For years, R users have been known for their knack for analytical thinking, not necessarily for their expertise in technical infrastructure. Terms like virtual machines (VMs) and Docker might have seemed like the domain of software engineers, far removed from the world of statistical models, tidy data, and ggplots. But as the complexity of data science workflows has grown, the ability to manage environments, ensure reproducibility, and collaborate effectively has become critical. That’s where Docker comes in.
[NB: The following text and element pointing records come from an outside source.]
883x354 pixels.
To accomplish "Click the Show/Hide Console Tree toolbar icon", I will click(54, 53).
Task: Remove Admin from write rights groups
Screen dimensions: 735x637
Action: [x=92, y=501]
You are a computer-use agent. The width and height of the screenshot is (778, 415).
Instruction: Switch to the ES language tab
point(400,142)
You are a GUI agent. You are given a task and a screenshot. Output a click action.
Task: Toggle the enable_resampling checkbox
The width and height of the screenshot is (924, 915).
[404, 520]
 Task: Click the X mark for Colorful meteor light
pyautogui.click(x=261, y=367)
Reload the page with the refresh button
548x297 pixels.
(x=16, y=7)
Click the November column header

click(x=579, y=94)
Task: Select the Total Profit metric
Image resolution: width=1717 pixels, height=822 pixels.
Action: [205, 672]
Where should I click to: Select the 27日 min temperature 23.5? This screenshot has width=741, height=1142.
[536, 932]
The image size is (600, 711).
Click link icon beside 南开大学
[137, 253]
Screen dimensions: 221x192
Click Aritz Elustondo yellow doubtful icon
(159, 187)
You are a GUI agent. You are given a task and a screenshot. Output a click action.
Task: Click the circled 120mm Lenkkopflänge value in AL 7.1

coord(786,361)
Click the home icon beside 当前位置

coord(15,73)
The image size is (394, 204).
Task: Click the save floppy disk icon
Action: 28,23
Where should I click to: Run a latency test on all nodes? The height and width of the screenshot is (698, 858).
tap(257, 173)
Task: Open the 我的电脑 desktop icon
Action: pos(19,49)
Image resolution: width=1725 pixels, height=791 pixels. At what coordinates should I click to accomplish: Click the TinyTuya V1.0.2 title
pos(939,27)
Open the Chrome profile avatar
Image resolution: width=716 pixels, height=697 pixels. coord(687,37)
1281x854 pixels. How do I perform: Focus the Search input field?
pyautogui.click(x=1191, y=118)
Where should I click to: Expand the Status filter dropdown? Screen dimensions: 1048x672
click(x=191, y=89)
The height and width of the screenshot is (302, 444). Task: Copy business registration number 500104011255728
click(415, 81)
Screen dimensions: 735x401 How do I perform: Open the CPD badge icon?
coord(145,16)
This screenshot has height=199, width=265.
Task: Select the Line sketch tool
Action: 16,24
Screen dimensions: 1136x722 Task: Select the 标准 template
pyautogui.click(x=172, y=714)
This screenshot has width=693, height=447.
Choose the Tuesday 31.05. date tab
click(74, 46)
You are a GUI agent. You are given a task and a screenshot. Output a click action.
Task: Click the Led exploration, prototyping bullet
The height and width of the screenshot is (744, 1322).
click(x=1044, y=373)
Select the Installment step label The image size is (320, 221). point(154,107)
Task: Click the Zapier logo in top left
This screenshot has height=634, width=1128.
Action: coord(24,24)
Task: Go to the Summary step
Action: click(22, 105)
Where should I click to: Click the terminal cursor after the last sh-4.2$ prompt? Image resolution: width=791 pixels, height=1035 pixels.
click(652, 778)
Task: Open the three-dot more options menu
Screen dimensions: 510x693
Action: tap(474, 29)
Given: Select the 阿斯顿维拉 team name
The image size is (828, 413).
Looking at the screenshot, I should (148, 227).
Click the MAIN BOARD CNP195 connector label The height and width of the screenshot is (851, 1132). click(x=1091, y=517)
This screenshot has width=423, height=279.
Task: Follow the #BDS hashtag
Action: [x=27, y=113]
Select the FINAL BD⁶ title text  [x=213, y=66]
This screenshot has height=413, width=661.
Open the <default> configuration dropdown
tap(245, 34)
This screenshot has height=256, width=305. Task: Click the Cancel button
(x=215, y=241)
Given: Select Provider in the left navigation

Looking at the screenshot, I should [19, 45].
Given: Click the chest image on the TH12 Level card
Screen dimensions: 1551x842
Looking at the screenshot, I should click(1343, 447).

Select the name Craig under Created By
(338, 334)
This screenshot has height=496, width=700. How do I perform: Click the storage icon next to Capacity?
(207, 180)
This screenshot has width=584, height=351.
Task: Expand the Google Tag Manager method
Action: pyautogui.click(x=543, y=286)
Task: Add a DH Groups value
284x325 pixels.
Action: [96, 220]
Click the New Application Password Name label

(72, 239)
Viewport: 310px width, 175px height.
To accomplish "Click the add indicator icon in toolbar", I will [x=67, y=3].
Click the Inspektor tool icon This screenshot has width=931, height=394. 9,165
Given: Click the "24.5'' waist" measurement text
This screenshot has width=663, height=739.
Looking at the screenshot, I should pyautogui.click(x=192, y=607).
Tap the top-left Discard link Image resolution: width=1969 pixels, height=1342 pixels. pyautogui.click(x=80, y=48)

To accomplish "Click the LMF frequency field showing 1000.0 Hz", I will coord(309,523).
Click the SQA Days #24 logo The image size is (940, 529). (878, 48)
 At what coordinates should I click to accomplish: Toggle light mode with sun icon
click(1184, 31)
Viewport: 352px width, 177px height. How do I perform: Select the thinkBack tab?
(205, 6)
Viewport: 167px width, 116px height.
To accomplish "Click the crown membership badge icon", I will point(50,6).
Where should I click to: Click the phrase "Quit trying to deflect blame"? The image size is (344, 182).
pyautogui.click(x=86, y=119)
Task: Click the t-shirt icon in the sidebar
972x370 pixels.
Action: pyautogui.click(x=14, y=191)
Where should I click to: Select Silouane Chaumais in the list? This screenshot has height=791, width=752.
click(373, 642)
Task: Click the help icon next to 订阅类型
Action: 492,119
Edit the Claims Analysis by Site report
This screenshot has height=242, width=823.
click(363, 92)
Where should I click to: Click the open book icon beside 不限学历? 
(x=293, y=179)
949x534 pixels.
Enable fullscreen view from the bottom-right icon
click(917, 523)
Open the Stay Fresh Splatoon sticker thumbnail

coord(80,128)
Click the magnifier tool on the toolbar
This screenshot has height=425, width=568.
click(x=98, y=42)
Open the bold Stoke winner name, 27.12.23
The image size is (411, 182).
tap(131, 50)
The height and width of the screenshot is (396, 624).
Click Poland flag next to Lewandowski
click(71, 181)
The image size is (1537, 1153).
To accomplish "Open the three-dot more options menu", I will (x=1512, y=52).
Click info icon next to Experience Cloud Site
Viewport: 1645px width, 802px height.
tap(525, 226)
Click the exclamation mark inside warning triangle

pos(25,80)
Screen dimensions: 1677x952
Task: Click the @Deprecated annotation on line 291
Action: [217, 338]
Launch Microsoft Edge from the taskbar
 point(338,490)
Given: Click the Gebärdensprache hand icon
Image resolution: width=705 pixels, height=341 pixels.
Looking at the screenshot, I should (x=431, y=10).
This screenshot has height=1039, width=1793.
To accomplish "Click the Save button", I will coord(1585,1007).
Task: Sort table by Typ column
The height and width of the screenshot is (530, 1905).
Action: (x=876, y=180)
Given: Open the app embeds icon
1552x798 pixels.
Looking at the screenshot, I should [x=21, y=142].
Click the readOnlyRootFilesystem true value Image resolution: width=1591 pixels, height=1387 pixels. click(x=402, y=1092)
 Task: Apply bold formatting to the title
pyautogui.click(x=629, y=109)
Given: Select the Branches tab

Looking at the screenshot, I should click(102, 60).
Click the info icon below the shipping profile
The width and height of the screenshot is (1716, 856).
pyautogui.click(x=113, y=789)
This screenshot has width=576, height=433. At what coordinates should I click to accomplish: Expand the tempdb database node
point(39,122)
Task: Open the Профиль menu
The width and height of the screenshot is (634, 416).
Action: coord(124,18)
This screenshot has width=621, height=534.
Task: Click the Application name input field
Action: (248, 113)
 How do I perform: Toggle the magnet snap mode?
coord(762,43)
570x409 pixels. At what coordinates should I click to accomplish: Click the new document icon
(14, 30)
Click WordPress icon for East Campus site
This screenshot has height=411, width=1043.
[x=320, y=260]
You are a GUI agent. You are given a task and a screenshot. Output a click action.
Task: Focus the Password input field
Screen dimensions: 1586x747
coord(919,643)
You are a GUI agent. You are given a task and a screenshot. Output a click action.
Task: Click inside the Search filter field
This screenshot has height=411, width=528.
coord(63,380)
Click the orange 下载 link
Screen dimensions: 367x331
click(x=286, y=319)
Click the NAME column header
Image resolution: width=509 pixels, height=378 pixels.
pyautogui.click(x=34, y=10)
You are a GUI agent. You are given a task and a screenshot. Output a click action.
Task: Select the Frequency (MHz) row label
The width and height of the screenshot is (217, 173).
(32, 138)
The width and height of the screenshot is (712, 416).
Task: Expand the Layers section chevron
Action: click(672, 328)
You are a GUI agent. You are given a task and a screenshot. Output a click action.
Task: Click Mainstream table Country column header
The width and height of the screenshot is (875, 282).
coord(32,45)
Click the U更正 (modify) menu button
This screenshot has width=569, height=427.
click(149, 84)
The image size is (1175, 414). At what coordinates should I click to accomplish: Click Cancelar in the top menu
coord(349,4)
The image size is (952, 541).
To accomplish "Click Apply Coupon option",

At its core, Docker is a platform that helps you package and run applications in isolated environments called containers. A container is like a virtual box that holds everything your R project needs to run—R itself, libraries, system dependencies, and even a specific operating system. Unlike traditional virtual machines, Docker containers are lightweight, efficient, and portable.

For R users, Docker offers a way to ensure that your code runs exactly the same anywhere, from your laptop to a cloud server. No more “it works on my machine” excuses!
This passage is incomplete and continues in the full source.